Caçada semanal #234

Os videojogos são um meio privilegiado para contar histórias. Diria até que nos dias de hoje poderão ser uma das principais e mais inovadoras formas de as contar.

Os 3 indies desta semana representam isso mesmo.

Milky Way Prince – The Vampire Star [PC]

Milky Way Prince – The Vampire Star é a forma catártica de Lorenzo Redaelli, o seu criador, expiar o sofrimento de um relacionamento abusivo. Uma visual novel ocidental, a mostrar o interesse crescente que o mercado indie tem tido nessa forma de storytelling originária do Japão.

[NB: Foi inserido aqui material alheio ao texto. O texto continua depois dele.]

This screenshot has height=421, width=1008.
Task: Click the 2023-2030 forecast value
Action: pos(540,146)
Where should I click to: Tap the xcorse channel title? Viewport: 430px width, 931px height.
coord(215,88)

Apesar de esta ser uma história curta, o aviso prévio da maturidade dos assuntos retratados não é por acaso. As formas metafóricas como o protagonista e o seu apaixonado, o príncipe que vem das estrelas, retratam os desafios sociais da homossexualidade, passado pelo abuso físico e mental disfarçado de práticas sado-masoquistas, são o suficiente para percebermos o peso narrativo deste jogo.

O branching narrativo que o jogo permite é materializado em respostas emocionais que vão levar a novos seguimentos de história. Tudo isto incorporados por uma excelente direcção artística, com uma paleta reduzida mas que lhe dão uma identidade única, e uma magnífica composição musical que acompanha todo o jogo.

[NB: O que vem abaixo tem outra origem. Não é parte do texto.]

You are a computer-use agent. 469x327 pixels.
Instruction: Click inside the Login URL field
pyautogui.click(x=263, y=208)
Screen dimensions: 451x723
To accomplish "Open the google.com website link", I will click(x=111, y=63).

Milky Way Prince – The Vampire Star é uma excelente visual novel, que nos mergulha numa história que não deve ser tomada de ânimo leve. 

What Happened [PC]

Continuando em momentos de expiação emocional na criação de videojogos, temos What Happened, um jogo de aventura e horror que aborda, à sua maneira muitas vezes surrealista, os dramas da saúde mental e do bullying.

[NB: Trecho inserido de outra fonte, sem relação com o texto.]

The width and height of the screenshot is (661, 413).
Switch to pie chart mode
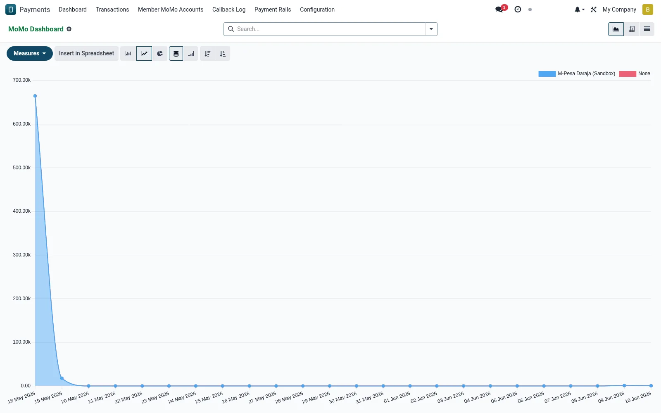point(160,54)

Desde os primeiros instantes que What Happened nos corta a respiração com a forma como representa a depressão e a ansiedade do protagonista. Sentados numa sanita de uma casa-de-banho pública da nossa escola, vemos os graffities das paredes a ressoarem todos os abusos que os nossos colegas nos proferem, e que nos levam cada vez mais a isolarmo-nos do mundo.

Há um espelho de representação visual na forma como os problemas mentais são utilizados para construir o ambiente à sua volta. São as excelentes metáforas visuais para as (des)construções mentais que nos vão permitindo sofrer, também nós, especialmente se estivermos bem isolados com o som ambiente de um headset, à pressão do bullying e do sofrimento do protagonista.

Num título também ele algo curto, What Happened consegue pôr-nos a sofrer a dor do outro, uma habilidade tão difícil de encontrar nos dias de hoje.

https://www.youtube.com/watch?v=5zG0Dw8tYH8

Necrobarista [iOS, Switch, PS4, PC]

E numa caçada repleta de bons indies a contarem excelentes histórias, apesar de duras, encontramos o magnífico Necrobarista, mais uma visual novel ocidental que ousa mudar por completo a perspectiva que temos sobre o género.

São cerca de cinco horas reais de história passada no café The Terminal, virtualmente existente em Melbourne, e onde cada cliente habita durante 24 horas para se ajustar ao facto de estar morto, antes de prosseguir caminho post mortem.

Nesta visual novel que considero ser perfeita até para quem não gosta de visual novels, não existem ramificações ou bifurcações narrativas: e a linha de romance visual é levada ao extremo na medida em que vemos a história a decorrer com um mínimo de interactividade.

Mas este facto não impede Necrobarista de ser uma das mais originais visual novels que conheço, precisamente por quebrar com o estaticismo habitual do género. Renegando as ilustrações que servem de interacção entre os personagens, Necrobarista desenvolveu todo o seu storytelling com recurso à modelação tridimensional do espaço, com a realização a assemelhar-se a uma excelente série animada, com mudanças de planos, travelings, entre outros recursos estilísticos cinematográficos.

Com uma escrita de elevada qualidade, Necrobarista é um excelente exemplo de como as visual novels (e os videojogos em geral) podem usar para contar histórias diferentes, originais e únicas.